Rachel officially started Curious Minds in December last year and finished last month, after competing in the Big Science Competition at Calrossy which is connected to Curious Minds, ran by Australian Science Innovations.

“I thoroughly enjoyed it. I also did really well in them, so I was invited to do the Olympiad Exams. From then on, I’ve been doing the exams every year... And I just thought why not?” says Rachel.

“As Science educators, we are looking for ways to challenge and extend our students and offer them inspiration outside of what is happening in the classroom. The Big Science competition, Olympiad Exams and Curious Minds program are some of these pathways. Numerous Calrossy alumni have also participated in the National Youth Science Forum, an International program, that gives students a broader understanding of the diverse study and career options available in science, technology, engineering and mathematics. These opportunities have certainly inspired students to pursue careers in the STEM fields” explains Mrs Toni King from Calrossy’s Science Department.

Curious Minds aims to help these students reach their full potential and targets students from regional locations to ensure they have the same opportunities and inspiration as their female city counterparts.

“The residential camp was amazing and well-worth the problems to get there. It was also beyond amazing to meet lots of like-minded girls and women - which I am now in contact with all over Australia,” Rachel says.

Curious Minds gives participants access to STEM role models by matching students with female mentors working in traditionally male-dominated careers. This year’s mentors include a diverse mix of engineers, physicists, mathematicians, research and medical scientists, medical practitioners, chemists, geologists and environmental scientists.

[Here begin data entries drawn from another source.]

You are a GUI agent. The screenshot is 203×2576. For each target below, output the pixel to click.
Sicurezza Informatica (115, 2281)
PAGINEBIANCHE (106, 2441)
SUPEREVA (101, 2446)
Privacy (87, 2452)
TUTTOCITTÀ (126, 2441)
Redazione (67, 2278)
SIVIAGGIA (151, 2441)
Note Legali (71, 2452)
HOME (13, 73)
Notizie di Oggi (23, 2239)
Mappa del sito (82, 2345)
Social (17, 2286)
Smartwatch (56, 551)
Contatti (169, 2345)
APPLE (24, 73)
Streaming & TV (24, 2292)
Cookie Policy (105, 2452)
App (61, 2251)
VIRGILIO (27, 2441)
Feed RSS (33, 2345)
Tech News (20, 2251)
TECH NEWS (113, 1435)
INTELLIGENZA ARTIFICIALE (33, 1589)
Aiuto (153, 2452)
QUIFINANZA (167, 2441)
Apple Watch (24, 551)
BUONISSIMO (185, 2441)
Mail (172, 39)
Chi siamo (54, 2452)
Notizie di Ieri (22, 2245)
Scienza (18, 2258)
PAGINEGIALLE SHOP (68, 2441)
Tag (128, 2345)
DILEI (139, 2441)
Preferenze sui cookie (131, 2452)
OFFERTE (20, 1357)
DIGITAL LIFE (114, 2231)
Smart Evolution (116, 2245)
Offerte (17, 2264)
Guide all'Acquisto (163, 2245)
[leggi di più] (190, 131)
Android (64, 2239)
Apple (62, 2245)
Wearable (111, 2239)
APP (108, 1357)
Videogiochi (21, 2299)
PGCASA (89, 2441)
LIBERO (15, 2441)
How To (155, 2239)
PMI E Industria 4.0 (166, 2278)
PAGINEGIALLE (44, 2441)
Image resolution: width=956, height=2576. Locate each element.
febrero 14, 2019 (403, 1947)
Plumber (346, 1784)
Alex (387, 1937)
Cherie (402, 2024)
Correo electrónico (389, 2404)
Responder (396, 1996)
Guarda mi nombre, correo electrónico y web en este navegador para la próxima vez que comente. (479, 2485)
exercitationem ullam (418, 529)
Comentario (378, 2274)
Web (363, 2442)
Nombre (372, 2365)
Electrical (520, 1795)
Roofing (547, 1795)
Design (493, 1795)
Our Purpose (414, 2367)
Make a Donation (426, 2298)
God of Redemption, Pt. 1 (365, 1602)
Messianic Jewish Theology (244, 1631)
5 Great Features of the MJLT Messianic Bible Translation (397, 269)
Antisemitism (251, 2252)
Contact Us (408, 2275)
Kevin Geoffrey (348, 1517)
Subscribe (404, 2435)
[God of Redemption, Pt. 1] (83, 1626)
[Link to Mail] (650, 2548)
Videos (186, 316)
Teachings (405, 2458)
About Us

Students complete a research project in partnership with their mentor, and present their findings to their peers during the camp.

“My project was monitoring a ginger plant using arduinos (microcontrollers). My mentor was from Melbourne and she is a mining engineer who specialises in geothermal energy. As for my future, I don’t know what I want to do after school. I’m probably going to take a gap year, maybe focus on some skills I’ve been itching to give more time too, such as my piano and learning Mandarin. After doing Curious Minds, I know someday I would love to pursue a career in STEM,” says Rachel.

“I realised how important communication is, especially in the STEM industry. You can be the smartest, most brilliant scientist but your information/ideas must be communicated,” Rachel explains.

“Also, that there is a whole world of opportunities out there for girls in STEM and that they are within reach. It was also extremely eye-opening to see a lot of practical applications of STEM in real-life, such as bank notes/forgeries.”

“Face-to-face camps provide an unparalleled opportunity to engage with tutors, make new friends with students who are as passionate as they are and take advantage of the world-class facilities offered through our partner universities,” says Dr Kelsie Dadd, Program Director of Curious Minds.

“We know that Year 9 and 10 is a critical time where girls may turn away from STEM… Curious Minds shows girls what is possible in STEM, and what it looks like outside the classroom.”

Since 2015, over 600 girls from regional, rural and low socio-economic areas have taken part in Curious Minds. A 2022 report revealed students involved in Curious Minds were 35% more likely to study male-dominated fields such physics and IT at University, with 77% indicating they would study STEM at University.

“Programs such as Curious Minds encourages students to involve themselves in other opportunites, like the Science Olympiads. The ultimate goal of the Australian Science Olympiads is to select the team to represent Australia at the International Science Olympiads, which is exactly what it sounds like – science Olympics for young people!” says Mrs King.

“They are offered for Chemistry, Biology, Physics, Earth & Environmental Science as well as the Junior Science Olympiad. The pathways, connections and skills that these opportunities present for students is invaluable.”